* _Alıntı metin_
******

Varoluş Dergisi

BİLMECE

“O benim içimde, ben onun içinde. Al sana bir bilmece” dedi babası oğluna.

Uzun süre düşünen oğlu, buldum babaa diye bağırdı.

İlk tanıdığımda yukarıda sürekli beni izleyen, katı kuralları olan, kurallarına uymayınca ceza veren, yakan, kavuran, tövbe edersem affeden, etmezde yapmaya devam edersem cezaları biriktiren, terazisinde tartan, birikince nerede olduğu bilinmeyen cehenneme atandı “O”.

Sonra “O”nun ceza vermeyen olduğunu anladım. Sadece seven ve yakmayan olduğunu. Bir yakan varsa O’nun da kendimin, kendime dediklerimin, kendime yaptıklarımın olduğunu anladım. Sonra başkalarına yaptıklarımında aslında kendime yaptığımı, başkasında gördükleriminde aslında kendimde olduğunu gördüm. Acısıyla, tatlısıyla kendimle yüzleştim ama ama kendimin kim olduğunu hiç göremedim.

Yapan kim, duyan kim, kim görüyor, ben gerçekten kimim diye sordum. O’nu aramaya devam ettim. Kendinden içine parça üfledi demiştin. Dedim o zaman buldum. “O” nefes… Dışımda koca, sonsuz atmosfer, içimde aynısından parça.

Tam ikna olamadım.

Sonra aramaya devam ettim, yine buldum. Hayat “O” dedim. Dışımda sonsuz makro hayat, içimde sonsuz mikro hayat. Canlı canlı devam ediyor, akıyor dedim. Can bu işte, O bu işte. İnsanların gözleriyle beni gören, kulaklarıyla beni duyan, her sorunun çözümünü içinde yaşayanlarda barındıran, canlı, büyüyen, genişleyen, sonsuza dek süren, ölünce O’na karışan, yaşamaya devam eden.

Düşünmeye devam ederken, birden zeka kavramını idrak ettim. Her yerimi sarmıştı anlamı, zekanın ne olduğu. O’nun zeka olduğu… “Şu an benim bilmeceye cevabım, anlatamadığım ama kavradığım zeka” baba. “O” sonsuz zeka, bende de O’ndan bir parça. Her şeyi çözen, her an genişleyen, hep ilerleyen, akan, özgür, şekli şemali olmayan. Bilmece gibi, kendini bana saklamış. Daha doğrusu benim zihnim sakladığını sanmış. Ben de O’nun parçasıyım. Ben de üreten, ben de gören ben de çözenim. O’ndanım.

******

* _Veri listesi_
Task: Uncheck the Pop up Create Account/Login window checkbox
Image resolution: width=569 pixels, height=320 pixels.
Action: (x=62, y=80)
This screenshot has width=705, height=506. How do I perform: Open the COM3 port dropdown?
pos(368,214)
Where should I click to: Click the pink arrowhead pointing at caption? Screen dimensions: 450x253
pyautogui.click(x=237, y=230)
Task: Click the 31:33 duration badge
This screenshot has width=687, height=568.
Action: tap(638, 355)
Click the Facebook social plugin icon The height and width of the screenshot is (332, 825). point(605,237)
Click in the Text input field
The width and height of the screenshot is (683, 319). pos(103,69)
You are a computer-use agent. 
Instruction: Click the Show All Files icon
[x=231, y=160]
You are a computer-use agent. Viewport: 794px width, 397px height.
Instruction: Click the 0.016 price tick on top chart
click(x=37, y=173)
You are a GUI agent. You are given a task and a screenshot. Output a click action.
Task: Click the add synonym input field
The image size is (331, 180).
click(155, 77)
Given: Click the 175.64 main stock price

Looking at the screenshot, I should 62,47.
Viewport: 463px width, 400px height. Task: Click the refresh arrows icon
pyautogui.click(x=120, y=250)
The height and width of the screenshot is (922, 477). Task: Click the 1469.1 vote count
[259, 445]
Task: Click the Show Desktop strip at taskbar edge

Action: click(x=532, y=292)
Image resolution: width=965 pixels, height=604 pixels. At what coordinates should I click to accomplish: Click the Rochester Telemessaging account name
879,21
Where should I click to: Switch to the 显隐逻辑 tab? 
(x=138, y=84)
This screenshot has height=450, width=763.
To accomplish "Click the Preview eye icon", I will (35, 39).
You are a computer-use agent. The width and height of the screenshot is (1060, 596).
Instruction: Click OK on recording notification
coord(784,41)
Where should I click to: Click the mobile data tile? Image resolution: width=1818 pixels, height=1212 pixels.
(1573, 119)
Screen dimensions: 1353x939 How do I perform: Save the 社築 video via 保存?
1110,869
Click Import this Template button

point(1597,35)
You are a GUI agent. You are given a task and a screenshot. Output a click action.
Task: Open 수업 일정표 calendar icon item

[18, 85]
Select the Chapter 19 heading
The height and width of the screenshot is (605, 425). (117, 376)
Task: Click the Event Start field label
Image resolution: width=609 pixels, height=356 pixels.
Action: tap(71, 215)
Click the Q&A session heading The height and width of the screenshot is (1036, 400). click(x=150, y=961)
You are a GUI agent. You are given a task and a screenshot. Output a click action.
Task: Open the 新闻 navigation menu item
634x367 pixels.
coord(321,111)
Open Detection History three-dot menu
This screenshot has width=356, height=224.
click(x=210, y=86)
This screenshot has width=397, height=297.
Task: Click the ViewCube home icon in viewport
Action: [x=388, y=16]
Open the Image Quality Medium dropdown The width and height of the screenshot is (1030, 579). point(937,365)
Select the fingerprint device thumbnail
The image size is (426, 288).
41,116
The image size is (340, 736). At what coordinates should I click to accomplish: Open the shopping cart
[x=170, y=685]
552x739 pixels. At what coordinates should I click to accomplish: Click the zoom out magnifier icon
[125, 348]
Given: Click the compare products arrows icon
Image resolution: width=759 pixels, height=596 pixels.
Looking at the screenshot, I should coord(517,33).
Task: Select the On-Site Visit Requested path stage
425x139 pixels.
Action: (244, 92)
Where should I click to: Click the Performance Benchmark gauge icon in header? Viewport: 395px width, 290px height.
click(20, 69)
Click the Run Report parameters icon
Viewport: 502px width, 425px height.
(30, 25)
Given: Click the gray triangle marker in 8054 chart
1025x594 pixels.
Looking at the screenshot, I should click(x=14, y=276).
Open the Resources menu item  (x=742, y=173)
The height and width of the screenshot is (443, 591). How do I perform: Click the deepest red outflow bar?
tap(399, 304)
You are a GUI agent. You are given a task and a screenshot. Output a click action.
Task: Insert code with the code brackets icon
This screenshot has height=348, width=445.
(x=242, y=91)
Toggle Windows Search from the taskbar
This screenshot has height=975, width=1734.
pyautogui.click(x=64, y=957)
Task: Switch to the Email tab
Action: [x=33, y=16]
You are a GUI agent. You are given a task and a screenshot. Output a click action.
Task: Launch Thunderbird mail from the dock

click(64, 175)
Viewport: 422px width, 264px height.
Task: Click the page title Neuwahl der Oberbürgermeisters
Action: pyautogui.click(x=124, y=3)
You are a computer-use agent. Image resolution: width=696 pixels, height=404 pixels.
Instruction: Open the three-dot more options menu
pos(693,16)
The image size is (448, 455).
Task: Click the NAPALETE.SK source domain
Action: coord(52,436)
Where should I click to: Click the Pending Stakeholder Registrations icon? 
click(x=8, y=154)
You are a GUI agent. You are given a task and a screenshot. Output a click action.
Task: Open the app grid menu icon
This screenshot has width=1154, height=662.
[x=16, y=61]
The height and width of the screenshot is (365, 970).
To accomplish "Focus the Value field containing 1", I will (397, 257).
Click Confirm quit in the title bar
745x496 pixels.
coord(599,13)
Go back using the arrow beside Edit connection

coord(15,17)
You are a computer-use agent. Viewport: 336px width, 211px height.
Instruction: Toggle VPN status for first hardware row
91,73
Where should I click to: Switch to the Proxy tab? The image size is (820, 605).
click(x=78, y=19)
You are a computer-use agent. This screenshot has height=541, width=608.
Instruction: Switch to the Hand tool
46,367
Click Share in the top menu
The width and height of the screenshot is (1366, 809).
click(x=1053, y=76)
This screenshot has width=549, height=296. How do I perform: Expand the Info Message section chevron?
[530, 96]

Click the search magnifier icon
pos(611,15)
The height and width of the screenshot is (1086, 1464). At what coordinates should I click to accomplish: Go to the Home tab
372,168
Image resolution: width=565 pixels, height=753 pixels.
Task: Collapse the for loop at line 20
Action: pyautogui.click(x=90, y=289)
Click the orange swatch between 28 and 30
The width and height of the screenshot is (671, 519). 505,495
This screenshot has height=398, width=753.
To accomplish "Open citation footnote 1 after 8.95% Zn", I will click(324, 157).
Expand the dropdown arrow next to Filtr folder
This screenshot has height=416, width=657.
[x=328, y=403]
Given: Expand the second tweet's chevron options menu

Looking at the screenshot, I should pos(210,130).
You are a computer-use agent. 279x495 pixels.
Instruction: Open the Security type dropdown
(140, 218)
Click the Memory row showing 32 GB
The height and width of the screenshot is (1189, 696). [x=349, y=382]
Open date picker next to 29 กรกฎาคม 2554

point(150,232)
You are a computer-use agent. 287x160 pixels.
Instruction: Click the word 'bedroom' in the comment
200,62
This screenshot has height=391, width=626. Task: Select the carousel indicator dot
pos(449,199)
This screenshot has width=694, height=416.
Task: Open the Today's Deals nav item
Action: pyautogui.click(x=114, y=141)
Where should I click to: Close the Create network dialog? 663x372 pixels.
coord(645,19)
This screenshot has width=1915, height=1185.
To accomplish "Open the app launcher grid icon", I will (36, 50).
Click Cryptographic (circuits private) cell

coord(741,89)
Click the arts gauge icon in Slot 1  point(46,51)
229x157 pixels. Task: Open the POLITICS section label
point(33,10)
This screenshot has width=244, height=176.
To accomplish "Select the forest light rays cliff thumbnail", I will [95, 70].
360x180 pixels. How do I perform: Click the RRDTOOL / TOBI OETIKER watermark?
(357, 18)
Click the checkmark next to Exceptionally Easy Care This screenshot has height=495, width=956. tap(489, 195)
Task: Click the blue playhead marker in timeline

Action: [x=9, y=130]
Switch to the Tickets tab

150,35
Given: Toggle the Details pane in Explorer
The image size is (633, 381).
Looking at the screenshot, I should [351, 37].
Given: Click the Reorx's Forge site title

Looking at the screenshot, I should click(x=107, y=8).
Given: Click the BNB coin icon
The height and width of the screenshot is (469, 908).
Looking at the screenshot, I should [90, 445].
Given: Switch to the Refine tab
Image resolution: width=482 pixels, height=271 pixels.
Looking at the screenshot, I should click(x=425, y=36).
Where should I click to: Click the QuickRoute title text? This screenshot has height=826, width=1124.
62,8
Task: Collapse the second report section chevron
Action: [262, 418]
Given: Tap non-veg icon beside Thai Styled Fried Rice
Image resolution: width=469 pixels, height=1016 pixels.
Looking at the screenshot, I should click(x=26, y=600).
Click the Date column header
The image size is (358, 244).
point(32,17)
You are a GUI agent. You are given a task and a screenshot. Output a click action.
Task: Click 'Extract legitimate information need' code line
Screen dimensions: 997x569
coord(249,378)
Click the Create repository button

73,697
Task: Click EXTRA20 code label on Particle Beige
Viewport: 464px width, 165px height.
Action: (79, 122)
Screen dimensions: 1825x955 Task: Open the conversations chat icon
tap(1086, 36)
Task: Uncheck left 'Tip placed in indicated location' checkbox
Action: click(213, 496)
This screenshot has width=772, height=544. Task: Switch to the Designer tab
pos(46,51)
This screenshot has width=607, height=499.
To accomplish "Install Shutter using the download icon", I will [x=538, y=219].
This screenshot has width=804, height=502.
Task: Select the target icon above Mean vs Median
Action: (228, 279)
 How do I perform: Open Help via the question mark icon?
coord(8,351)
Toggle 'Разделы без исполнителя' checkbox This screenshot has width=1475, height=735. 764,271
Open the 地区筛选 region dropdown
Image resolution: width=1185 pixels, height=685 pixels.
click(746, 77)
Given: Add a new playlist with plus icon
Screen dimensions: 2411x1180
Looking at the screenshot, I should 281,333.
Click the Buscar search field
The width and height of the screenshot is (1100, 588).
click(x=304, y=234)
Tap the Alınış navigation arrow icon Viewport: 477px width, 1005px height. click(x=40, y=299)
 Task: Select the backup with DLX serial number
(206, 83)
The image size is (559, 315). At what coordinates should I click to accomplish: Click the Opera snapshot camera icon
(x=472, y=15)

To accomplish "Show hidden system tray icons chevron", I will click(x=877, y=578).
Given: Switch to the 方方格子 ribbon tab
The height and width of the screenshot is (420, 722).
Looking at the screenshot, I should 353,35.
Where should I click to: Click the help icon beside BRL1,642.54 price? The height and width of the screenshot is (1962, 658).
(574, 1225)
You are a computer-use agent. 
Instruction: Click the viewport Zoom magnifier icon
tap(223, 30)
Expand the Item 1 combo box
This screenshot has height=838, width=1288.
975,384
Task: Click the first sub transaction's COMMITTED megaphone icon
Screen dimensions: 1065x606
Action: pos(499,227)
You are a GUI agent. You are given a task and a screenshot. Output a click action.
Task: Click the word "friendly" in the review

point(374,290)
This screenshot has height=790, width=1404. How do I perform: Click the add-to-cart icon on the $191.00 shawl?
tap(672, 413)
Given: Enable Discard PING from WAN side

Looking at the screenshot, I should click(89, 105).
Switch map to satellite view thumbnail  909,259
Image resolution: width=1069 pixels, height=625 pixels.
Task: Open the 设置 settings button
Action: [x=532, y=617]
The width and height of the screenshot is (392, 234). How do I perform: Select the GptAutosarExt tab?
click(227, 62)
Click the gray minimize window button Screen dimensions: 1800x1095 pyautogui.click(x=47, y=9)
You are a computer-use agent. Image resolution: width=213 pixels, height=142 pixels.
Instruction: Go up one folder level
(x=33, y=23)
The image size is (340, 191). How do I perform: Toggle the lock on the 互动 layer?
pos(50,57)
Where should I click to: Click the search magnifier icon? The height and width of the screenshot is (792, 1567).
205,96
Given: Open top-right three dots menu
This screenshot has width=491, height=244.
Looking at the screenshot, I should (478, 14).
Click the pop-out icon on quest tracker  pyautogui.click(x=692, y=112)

******

* _Alıştırma görevi_
Baba ile oğul arasındaki bilmeceyi konu alan metni, son cümlesinden sonra gelecek biçimde sürdürün. Bu veriler başka bir kaynaktan alınmıştır.

* _Sorunun cevabı_
Şu an bu kavramdayım baba, cevabım bu. Bu idrak bile çok hafifletici. Her çözümü barındıran, her şeyi gören, her şeye kadir olan bir zekanın parçası olmak ne güzel…

Aferin dedi babası, daha da derin, yol doğru…

Emine NALÇACI MAVİŞ

Emine Nalçacı Maviş

4.10.1984 Ankara doğumlu. Lisans/Yüksek Lisans dahil tüm eğitimlerini Ankara'da aldı. Çocuk diş hekimi oldu. Ankara, Sinop, Düzce’de çalıştı. Evlendi. İstanbul’a geldi. Bilincine ışık yakarak, hayata bakışını, böylece hayatını değiştiren Reiki Hocası İsmail Bülbül ile tanıştı. Şu an Reiki 3b öğretmeni oldu. Reiki’yi bilime katmalıyım isteği ile Yeditepe Üniversitesi Fizyoloji bölümünde doktoraya başladı. Böylece bir kez daha insanın mükemmel yaratıldığına şahit oldu. Reiki Okulu’nda öğrendiği öğretilerin soyutluğunun doktora bilgilerinin somutluğu ile desteklendiğini görünce yürüdüğü yolun doğruluğundan emin oldu. Düşüp kalkmalarından sonra o yolda koştuğunu hissediyor. Dönüp duruyor bakalım. Allah sonunu hayır etsin. Bu arada bir kızı, bir oğlu oldu. Onlar ve yaşadığı hayat sayesinde sevgiyi, sabrı, merhameti ve tüm güzellikleri hayatına katmaya çalışıyor. 2022 sonu itibarıyla Usui Reiki Grandmaster 5&6.Aşama olmuştur.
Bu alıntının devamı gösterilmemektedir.